Stored records:
*** Begin section ***
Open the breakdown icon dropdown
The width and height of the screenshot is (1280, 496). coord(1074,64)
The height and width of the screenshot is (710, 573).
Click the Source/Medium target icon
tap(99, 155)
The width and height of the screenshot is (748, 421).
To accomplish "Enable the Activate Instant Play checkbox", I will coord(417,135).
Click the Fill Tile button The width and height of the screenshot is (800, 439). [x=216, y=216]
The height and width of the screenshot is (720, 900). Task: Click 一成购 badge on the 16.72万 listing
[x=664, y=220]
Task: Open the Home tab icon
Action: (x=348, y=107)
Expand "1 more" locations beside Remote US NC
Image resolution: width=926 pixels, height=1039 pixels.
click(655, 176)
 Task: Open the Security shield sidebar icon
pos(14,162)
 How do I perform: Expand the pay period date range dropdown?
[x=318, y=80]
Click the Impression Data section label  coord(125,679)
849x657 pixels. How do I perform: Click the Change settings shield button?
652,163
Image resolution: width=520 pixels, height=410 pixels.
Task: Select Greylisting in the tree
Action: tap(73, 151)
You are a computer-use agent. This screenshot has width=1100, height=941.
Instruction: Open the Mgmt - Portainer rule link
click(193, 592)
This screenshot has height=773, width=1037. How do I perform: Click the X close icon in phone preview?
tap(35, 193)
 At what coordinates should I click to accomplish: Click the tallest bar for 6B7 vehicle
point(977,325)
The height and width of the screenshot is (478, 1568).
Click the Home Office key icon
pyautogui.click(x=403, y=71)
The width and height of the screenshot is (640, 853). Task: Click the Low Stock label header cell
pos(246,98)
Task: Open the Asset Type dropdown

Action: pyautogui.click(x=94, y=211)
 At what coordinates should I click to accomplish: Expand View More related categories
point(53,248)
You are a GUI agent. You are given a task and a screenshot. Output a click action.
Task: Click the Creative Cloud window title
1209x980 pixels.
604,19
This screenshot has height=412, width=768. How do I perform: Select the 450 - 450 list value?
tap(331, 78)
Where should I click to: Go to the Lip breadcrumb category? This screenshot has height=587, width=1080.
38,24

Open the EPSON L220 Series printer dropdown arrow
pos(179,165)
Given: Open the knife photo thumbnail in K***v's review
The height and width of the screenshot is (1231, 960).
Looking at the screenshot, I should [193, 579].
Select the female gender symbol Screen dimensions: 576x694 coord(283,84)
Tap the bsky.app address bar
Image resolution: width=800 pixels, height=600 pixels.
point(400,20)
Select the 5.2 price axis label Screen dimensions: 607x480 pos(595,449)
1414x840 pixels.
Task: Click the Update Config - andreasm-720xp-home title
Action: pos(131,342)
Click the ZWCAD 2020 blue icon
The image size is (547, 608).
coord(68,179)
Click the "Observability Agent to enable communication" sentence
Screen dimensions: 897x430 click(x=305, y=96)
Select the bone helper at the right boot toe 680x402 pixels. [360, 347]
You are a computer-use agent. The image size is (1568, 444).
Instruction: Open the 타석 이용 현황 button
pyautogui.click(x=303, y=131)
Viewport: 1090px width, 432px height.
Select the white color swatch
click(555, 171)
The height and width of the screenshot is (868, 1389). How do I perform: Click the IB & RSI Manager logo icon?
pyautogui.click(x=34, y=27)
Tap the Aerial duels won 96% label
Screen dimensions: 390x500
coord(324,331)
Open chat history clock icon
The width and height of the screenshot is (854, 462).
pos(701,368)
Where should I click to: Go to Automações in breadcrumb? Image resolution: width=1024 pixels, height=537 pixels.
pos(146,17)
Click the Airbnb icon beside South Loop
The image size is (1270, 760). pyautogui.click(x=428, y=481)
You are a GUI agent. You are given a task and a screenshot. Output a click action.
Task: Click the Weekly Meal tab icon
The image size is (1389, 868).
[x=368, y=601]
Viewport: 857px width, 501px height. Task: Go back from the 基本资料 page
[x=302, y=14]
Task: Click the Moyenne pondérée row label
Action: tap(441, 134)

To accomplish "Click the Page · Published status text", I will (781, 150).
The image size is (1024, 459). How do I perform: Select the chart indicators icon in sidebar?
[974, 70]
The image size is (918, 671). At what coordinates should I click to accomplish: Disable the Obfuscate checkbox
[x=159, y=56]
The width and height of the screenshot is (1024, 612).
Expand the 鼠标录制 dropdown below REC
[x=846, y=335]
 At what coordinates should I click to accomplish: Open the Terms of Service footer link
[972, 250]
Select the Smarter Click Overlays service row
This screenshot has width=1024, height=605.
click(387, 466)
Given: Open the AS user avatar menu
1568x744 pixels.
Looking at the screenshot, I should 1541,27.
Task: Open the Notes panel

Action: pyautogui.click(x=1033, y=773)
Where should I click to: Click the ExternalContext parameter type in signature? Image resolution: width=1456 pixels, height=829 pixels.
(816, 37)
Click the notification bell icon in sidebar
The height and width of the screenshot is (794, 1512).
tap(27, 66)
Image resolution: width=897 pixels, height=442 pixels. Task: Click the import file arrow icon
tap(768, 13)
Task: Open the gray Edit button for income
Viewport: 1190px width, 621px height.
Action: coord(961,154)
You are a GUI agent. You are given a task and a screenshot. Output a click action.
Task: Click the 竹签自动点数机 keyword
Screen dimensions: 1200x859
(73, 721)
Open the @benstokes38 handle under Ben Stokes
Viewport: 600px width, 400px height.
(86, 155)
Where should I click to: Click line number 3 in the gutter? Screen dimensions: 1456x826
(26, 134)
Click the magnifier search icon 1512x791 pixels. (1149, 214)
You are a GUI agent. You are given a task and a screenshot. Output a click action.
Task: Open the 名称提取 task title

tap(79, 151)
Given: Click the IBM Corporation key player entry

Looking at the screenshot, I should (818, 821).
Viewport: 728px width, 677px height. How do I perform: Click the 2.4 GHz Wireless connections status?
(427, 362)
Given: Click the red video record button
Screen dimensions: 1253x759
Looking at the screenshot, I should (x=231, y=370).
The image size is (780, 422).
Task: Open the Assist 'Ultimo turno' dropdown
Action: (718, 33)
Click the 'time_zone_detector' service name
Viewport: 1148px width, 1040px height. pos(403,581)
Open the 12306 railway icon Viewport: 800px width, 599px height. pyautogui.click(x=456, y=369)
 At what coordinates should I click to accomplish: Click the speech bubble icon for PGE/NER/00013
*** End section ***
WORK ITEM: The records above need to be retyped in full, exactly as they stand.

ANSWER SPACE:
Open the breakdown icon dropdown
The width and height of the screenshot is (1280, 496). coord(1074,64)
The height and width of the screenshot is (710, 573).
Click the Source/Medium target icon
tap(99, 155)
The width and height of the screenshot is (748, 421).
To accomplish "Enable the Activate Instant Play checkbox", I will coord(417,135).
Click the Fill Tile button The width and height of the screenshot is (800, 439). [x=216, y=216]
The height and width of the screenshot is (720, 900). Task: Click 一成购 badge on the 16.72万 listing
[x=664, y=220]
Task: Open the Home tab icon
Action: (x=348, y=107)
Expand "1 more" locations beside Remote US NC
Image resolution: width=926 pixels, height=1039 pixels.
click(655, 176)
 Task: Open the Security shield sidebar icon
pos(14,162)
 How do I perform: Expand the pay period date range dropdown?
[x=318, y=80]
Click the Impression Data section label  coord(125,679)
849x657 pixels. How do I perform: Click the Change settings shield button?
652,163
Image resolution: width=520 pixels, height=410 pixels.
Task: Select Greylisting in the tree
Action: tap(73, 151)
You are a computer-use agent. This screenshot has width=1100, height=941.
Instruction: Open the Mgmt - Portainer rule link
click(193, 592)
This screenshot has height=773, width=1037. How do I perform: Click the X close icon in phone preview?
tap(35, 193)
 At what coordinates should I click to accomplish: Click the tallest bar for 6B7 vehicle
point(977,325)
The height and width of the screenshot is (478, 1568).
Click the Home Office key icon
pyautogui.click(x=403, y=71)
The width and height of the screenshot is (640, 853). Task: Click the Low Stock label header cell
pos(246,98)
Task: Open the Asset Type dropdown

Action: pyautogui.click(x=94, y=211)
 At what coordinates should I click to accomplish: Expand View More related categories
point(53,248)
You are a GUI agent. You are given a task and a screenshot. Output a click action.
Task: Click the Creative Cloud window title
1209x980 pixels.
604,19
This screenshot has height=412, width=768. How do I perform: Select the 450 - 450 list value?
tap(331, 78)
Where should I click to: Go to the Lip breadcrumb category? This screenshot has height=587, width=1080.
38,24

Open the EPSON L220 Series printer dropdown arrow
pos(179,165)
Given: Open the knife photo thumbnail in K***v's review
The height and width of the screenshot is (1231, 960).
Looking at the screenshot, I should [193, 579].
Select the female gender symbol Screen dimensions: 576x694 coord(283,84)
Tap the bsky.app address bar
Image resolution: width=800 pixels, height=600 pixels.
point(400,20)
Select the 5.2 price axis label Screen dimensions: 607x480 pos(595,449)
1414x840 pixels.
Task: Click the Update Config - andreasm-720xp-home title
Action: pos(131,342)
Click the ZWCAD 2020 blue icon
The image size is (547, 608).
coord(68,179)
Click the "Observability Agent to enable communication" sentence
Screen dimensions: 897x430 click(x=305, y=96)
Select the bone helper at the right boot toe 680x402 pixels. [360, 347]
You are a computer-use agent. The image size is (1568, 444).
Instruction: Open the 타석 이용 현황 button
pyautogui.click(x=303, y=131)
Viewport: 1090px width, 432px height.
Select the white color swatch
click(555, 171)
The height and width of the screenshot is (868, 1389). How do I perform: Click the IB & RSI Manager logo icon?
pyautogui.click(x=34, y=27)
Tap the Aerial duels won 96% label
Screen dimensions: 390x500
coord(324,331)
Open chat history clock icon
The width and height of the screenshot is (854, 462).
pos(701,368)
Where should I click to: Go to Automações in breadcrumb? Image resolution: width=1024 pixels, height=537 pixels.
pos(146,17)
Click the Airbnb icon beside South Loop
The image size is (1270, 760). pyautogui.click(x=428, y=481)
You are a GUI agent. You are given a task and a screenshot. Output a click action.
Task: Click the Weekly Meal tab icon
The image size is (1389, 868).
[x=368, y=601]
Viewport: 857px width, 501px height. Task: Go back from the 基本资料 page
[x=302, y=14]
Task: Click the Moyenne pondérée row label
Action: tap(441, 134)

To accomplish "Click the Page · Published status text", I will (781, 150).
The image size is (1024, 459). How do I perform: Select the chart indicators icon in sidebar?
[974, 70]
The image size is (918, 671). At what coordinates should I click to accomplish: Disable the Obfuscate checkbox
[x=159, y=56]
The width and height of the screenshot is (1024, 612).
Expand the 鼠标录制 dropdown below REC
[x=846, y=335]
 At what coordinates should I click to accomplish: Open the Terms of Service footer link
[972, 250]
Select the Smarter Click Overlays service row
This screenshot has width=1024, height=605.
click(387, 466)
Given: Open the AS user avatar menu
1568x744 pixels.
Looking at the screenshot, I should 1541,27.
Task: Open the Notes panel

Action: pyautogui.click(x=1033, y=773)
Where should I click to: Click the ExternalContext parameter type in signature? Image resolution: width=1456 pixels, height=829 pixels.
(816, 37)
Click the notification bell icon in sidebar
The height and width of the screenshot is (794, 1512).
tap(27, 66)
Image resolution: width=897 pixels, height=442 pixels. Task: Click the import file arrow icon
tap(768, 13)
Task: Open the gray Edit button for income
Viewport: 1190px width, 621px height.
Action: coord(961,154)
You are a GUI agent. You are given a task and a screenshot. Output a click action.
Task: Click the 竹签自动点数机 keyword
Screen dimensions: 1200x859
(73, 721)
Open the @benstokes38 handle under Ben Stokes
Viewport: 600px width, 400px height.
(86, 155)
Where should I click to: Click line number 3 in the gutter? Screen dimensions: 1456x826
(26, 134)
Click the magnifier search icon 1512x791 pixels. (1149, 214)
You are a GUI agent. You are given a task and a screenshot. Output a click action.
Task: Open the 名称提取 task title

tap(79, 151)
Given: Click the IBM Corporation key player entry

Looking at the screenshot, I should (818, 821).
Viewport: 728px width, 677px height. How do I perform: Click the 2.4 GHz Wireless connections status?
(427, 362)
Given: Click the red video record button
Screen dimensions: 1253x759
Looking at the screenshot, I should (x=231, y=370).
The image size is (780, 422).
Task: Open the Assist 'Ultimo turno' dropdown
Action: (718, 33)
Click the 'time_zone_detector' service name
Viewport: 1148px width, 1040px height. pos(403,581)
Open the 12306 railway icon Viewport: 800px width, 599px height. pyautogui.click(x=456, y=369)
 At what coordinates should I click to accomplish: Click the speech bubble icon for PGE/NER/00013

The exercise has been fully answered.